■ Objectives
• 1. In the Spenser/Oxford cipher article, what name does the author say the poem "Another of the same." identifies for its poet?
• 2. Continue the Spenser/Oxford cipher article from where it stops.

Sunday, November 15, 2015

Spenser/Oxford: A Cipher of Two

                                       A CIPHER OF

 © E.L. Miller 11/2015

 [Abstract: This article continues the work of SHAKESPEARE/OXFORD: A Cipher of One.” Reader, please note this is a continuation of the previously said article. That being the case, I direct the reader’s attention to the fact that in our “secrete” poet’s poem, the Epitaph for Sir Phillip Sidney, “Another of the same.,” specifically identifies his name as “Harts ease”As seen below, the section of the poem that we have identified as a cipher, below. Note the language regarding “One:]

Harts ease and OnE ly I,
like parallels run on,
whose equal length,
keep equal breadth,
and never meet in OnE,

The reader will recall In Part One, I failed to give the way the text actually appeared, and I had to break the lines differently than given in the “original.” I will rectify that now. The original text reads:

Harts ease and onely I like parallels run on,
whose equall length, keep equall bredth, and  
never meet in one.

[I have previously pointed out the obvious, that if the lines are broken, as in the original, the fact that we are dealing with a cipher is virtually destroyed; proof of a cipher shows that the lines, broken as I have done, is then correct, i.e., the  lines “like parallel run on with equal length and equal breadth! See chart is Part One].

■ Data block
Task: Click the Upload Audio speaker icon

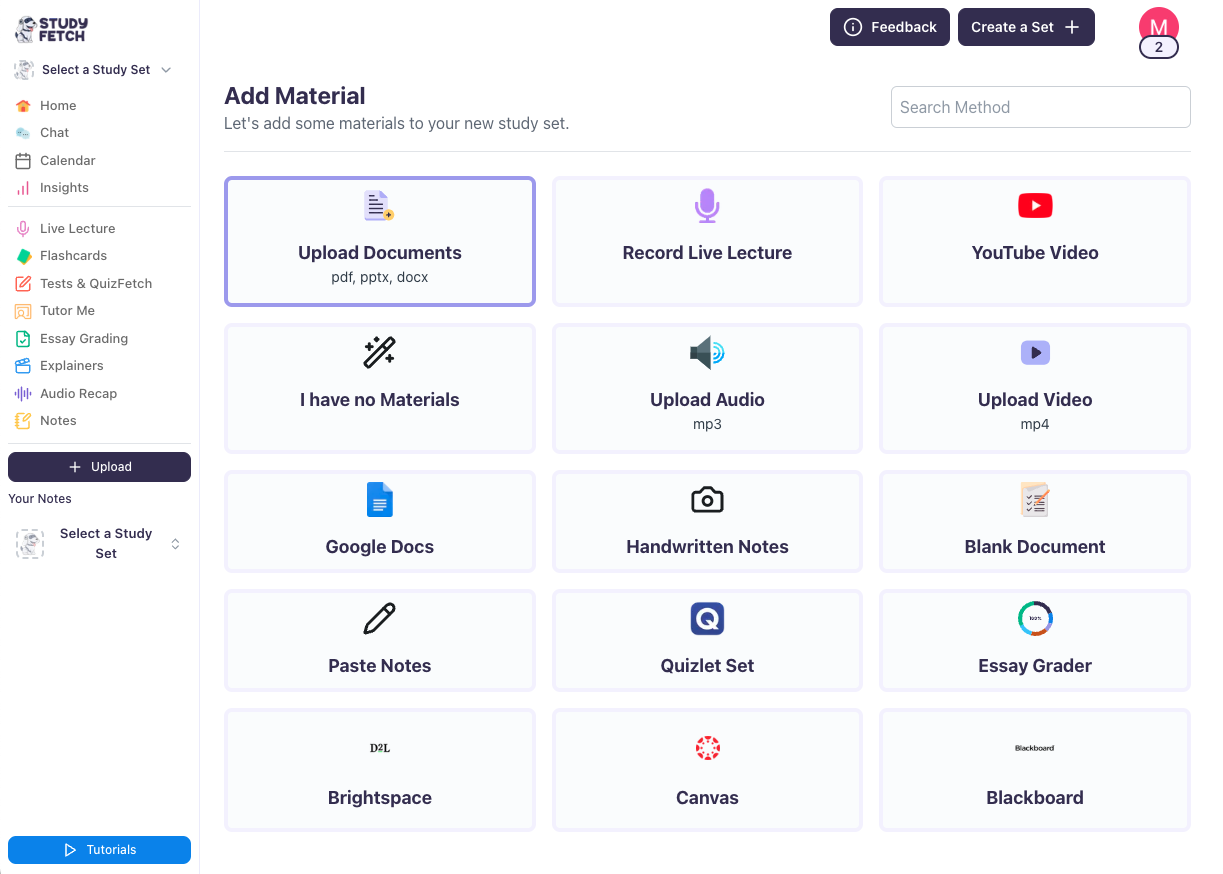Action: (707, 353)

■ The responses
• 1. Harts ease

• 2.
In the above quotation from “Another of the same.” by an unknown poet, we see that its author  refers to “Harts ease and onely I”—as the specific terms which define him. Also, in the first part of this two-part work, I revealed Lord Oxford (LO) in the alias of “Anomos” declaing in his poems In Prison Pent  that his name is “Hearts-ease:, cited above.

Did Spenser Help E.O. With His “Cipher of One”?
Does The Cipher Soup Thicken?

With that in mind, the fact that LO or “Anomos” himself specifically identified himself as “Hearts-ease” and “OnE” which contains his initials, as does E.V. (Edward Vere), we come to another important passage, just found, which cries out to be told—read or not is another matter. I discovered it just leafing through the pages of another book on Spenser’s poetry, Edmund Spenser: The Shorter Poems (Penquin Classics, Editor, Richard A. McCabe, 1999)—where my notes and underlines brought the issue to life again for me.

The matter is this. Implicit, in all that was written above, from the beginning, is the fact of the relationship between Spenser and Lord Oxford. And, indeed, I closed one of my chapters on these matters by quoting the fact that Spenser specifically indicates, at the end of his famous, The Shepheardes Calender  (SC, 1579) that he is saluting “Tityrus” in his very anaphoric, “Adieu” ending of the book [I invite the reader to note the excessive anaphora, a characteristic of Oxford, later aped by Spenser in SC]

Adieu delightes, that lulled me asleep
Adieu my deare, whose love I bought so deare:
Adieu my little lambs . . .
Adieu ye woods . . .
Adieu good Hobbinal. . . 
Tell Rosalind, he Colin bids her adieu. (pg. 153)

And, I showed that in his phrase “whose love I bought so deare” he was imitating a line from one of Oxford’s most famous poems, and I even quoted from Arte of English Posie (1589, AEP) showing its author chasted just such a usage of a repeated use of  the word “farewell” as “vulgar.”

Chronology Proves No Obstacle to Lord Oxford and Spenser Collaborating—in creation of Lord Oxford’s coded epitaph for Sidney “Another of the same.”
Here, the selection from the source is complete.